Below are the records; copy exactly the stretch from the line containing "Instruction: Go to the next report page" through the line containing "Open the Datei menu tab", both ends included, and nothing else.

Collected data
****************************************

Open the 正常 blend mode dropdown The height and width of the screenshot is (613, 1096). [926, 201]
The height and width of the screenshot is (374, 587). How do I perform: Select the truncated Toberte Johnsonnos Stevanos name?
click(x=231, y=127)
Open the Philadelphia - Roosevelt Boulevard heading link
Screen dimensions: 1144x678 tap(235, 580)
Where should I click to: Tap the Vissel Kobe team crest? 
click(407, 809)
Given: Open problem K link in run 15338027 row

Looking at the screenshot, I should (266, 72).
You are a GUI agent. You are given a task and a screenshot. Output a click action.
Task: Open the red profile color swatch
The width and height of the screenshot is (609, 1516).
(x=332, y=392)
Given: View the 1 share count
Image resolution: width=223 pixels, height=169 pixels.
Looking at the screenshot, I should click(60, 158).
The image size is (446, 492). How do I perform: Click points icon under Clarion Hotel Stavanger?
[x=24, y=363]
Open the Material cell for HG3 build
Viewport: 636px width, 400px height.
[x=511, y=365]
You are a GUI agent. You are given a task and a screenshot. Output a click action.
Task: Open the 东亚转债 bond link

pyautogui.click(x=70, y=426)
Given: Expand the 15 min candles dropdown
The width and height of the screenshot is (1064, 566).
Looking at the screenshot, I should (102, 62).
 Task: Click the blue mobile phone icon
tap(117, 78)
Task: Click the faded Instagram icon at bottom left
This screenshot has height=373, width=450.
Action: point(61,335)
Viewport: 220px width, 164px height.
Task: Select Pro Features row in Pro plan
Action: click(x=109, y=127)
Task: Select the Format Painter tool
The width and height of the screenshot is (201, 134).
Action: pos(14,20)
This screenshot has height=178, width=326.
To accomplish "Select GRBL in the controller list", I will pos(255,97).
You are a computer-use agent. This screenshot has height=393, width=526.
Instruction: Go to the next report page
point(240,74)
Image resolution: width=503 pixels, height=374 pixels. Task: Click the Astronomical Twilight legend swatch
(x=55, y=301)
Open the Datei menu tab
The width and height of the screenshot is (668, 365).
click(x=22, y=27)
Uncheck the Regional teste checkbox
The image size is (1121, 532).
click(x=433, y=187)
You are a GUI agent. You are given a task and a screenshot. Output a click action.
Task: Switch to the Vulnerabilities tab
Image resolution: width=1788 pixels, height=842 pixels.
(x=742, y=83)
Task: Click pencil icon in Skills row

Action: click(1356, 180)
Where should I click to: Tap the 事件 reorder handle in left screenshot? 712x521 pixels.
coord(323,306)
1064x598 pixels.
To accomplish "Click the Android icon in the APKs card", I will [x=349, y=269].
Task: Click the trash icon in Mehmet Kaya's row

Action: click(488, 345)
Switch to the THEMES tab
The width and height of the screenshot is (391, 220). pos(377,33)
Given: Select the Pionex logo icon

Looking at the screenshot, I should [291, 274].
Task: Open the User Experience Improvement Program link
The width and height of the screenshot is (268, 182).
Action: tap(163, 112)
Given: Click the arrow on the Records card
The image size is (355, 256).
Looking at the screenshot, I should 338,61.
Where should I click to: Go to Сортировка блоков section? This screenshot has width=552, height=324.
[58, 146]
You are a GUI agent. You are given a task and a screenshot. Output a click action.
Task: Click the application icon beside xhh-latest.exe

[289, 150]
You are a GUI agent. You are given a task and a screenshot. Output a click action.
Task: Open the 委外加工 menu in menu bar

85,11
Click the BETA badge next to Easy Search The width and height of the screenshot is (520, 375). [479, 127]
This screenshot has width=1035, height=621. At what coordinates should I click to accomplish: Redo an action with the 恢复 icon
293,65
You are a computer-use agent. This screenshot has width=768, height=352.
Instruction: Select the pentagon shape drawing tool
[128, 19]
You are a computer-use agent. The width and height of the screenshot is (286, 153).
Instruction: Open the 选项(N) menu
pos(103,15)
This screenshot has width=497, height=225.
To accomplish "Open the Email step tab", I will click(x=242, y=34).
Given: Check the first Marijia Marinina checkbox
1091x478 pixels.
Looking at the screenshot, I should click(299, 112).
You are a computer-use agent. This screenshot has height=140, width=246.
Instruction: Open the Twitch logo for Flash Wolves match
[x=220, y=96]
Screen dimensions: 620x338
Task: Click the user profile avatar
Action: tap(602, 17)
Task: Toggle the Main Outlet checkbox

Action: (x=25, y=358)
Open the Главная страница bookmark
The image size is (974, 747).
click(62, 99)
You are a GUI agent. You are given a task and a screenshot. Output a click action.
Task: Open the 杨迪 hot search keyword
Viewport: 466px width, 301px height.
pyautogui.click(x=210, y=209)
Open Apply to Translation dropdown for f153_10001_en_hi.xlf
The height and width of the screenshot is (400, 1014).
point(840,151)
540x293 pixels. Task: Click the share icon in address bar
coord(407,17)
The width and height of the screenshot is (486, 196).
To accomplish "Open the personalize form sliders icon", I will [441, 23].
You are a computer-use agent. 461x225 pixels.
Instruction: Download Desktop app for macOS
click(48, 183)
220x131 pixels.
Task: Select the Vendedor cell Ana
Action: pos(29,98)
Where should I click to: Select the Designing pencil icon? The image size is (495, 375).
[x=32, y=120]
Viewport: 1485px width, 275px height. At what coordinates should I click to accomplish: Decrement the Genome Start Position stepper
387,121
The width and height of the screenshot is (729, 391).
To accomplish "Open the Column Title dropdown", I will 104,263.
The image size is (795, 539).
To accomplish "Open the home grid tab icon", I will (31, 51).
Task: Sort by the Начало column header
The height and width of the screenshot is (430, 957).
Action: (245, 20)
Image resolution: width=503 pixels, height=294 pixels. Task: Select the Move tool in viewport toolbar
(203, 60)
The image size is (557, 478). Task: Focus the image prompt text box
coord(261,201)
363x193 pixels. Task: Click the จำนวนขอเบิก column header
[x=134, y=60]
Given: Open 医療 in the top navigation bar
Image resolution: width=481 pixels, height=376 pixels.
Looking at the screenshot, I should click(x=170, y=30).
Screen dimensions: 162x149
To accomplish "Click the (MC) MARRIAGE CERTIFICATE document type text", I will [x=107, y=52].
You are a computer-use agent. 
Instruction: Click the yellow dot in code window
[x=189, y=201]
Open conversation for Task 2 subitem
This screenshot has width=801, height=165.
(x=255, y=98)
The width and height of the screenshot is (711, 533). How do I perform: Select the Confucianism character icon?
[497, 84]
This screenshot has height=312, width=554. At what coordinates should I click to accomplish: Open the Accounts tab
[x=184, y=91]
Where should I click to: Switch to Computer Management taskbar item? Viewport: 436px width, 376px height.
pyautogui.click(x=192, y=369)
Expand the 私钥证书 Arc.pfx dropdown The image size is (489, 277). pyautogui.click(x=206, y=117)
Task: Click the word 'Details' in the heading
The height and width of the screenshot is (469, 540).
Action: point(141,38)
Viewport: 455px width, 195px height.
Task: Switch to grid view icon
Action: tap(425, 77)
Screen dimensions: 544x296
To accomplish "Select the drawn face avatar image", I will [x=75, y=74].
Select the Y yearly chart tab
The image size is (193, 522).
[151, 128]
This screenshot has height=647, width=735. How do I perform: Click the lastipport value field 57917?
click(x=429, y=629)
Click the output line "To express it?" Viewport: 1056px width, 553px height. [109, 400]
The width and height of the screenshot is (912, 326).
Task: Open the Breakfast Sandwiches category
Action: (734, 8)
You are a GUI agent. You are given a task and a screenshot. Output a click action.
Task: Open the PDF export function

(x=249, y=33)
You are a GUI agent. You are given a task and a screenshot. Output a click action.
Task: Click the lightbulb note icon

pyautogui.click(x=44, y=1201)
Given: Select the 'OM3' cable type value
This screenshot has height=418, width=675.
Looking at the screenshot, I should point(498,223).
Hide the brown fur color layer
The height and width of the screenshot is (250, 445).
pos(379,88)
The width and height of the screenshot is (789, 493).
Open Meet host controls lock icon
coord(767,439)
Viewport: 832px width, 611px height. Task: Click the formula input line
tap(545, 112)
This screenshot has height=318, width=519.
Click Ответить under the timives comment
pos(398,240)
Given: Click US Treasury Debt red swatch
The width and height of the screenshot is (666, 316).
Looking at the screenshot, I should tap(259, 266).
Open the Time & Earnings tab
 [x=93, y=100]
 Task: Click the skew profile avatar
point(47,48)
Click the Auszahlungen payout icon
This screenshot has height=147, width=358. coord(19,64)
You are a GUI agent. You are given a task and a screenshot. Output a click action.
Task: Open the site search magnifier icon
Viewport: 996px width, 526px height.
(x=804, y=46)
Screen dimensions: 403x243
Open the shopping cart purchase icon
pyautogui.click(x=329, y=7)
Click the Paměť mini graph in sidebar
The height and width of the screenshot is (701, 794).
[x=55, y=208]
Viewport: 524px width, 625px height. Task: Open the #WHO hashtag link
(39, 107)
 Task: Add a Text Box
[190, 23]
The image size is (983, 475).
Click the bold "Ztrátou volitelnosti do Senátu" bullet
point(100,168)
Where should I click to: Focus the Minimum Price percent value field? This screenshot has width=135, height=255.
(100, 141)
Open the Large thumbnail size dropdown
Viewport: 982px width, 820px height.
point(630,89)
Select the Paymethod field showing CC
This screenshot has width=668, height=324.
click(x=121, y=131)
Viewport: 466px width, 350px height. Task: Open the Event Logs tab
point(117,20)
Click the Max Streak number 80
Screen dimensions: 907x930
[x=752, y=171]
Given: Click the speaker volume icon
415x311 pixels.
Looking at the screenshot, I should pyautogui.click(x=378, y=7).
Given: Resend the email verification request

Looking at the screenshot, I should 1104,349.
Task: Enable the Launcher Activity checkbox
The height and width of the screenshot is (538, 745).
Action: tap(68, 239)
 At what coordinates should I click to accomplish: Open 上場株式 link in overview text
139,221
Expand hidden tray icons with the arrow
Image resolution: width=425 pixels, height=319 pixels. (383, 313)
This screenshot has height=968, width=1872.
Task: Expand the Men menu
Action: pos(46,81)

****************************************

ANSWER AREA:
Instruction: Go to the next report page
point(240,74)
Image resolution: width=503 pixels, height=374 pixels. Task: Click the Astronomical Twilight legend swatch
(x=55, y=301)
Open the Datei menu tab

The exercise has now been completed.